_Problem description_
Edit all of the records below by replacing "scrollbar" with "scroll bar" and keeping every other part the same. Leave the pictures out of your answer.

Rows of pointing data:
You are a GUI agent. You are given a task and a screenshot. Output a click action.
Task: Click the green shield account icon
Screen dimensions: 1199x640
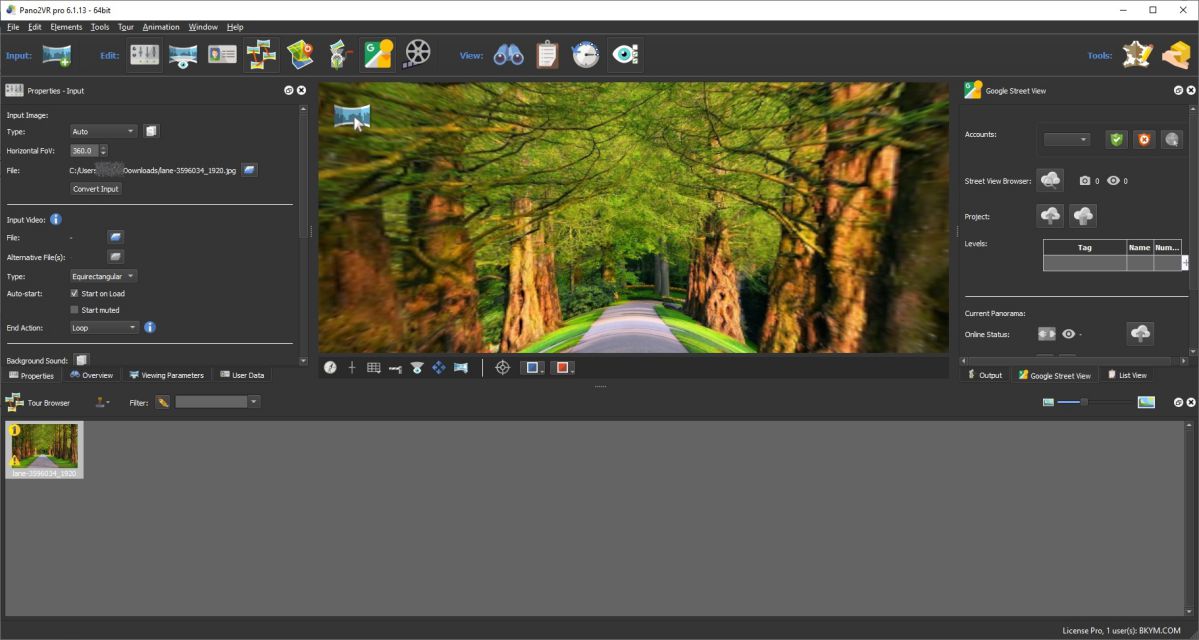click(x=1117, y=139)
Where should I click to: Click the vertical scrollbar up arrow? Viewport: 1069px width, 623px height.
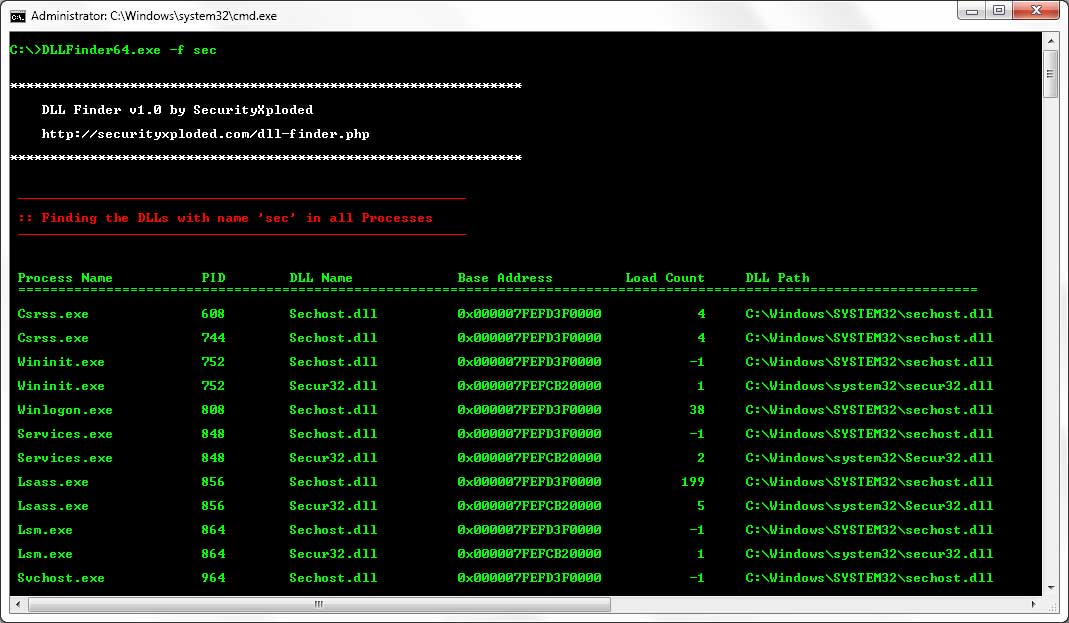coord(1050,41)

_Solution below_
You are a GUI agent. You are given a task and a screenshot. Output a click action.
Task: Click the green shield account icon
Screen dimensions: 1199x640
click(x=1117, y=139)
Where should I click to: Click the vertical scroll bar up arrow? Viewport: 1069px width, 623px height.
coord(1050,41)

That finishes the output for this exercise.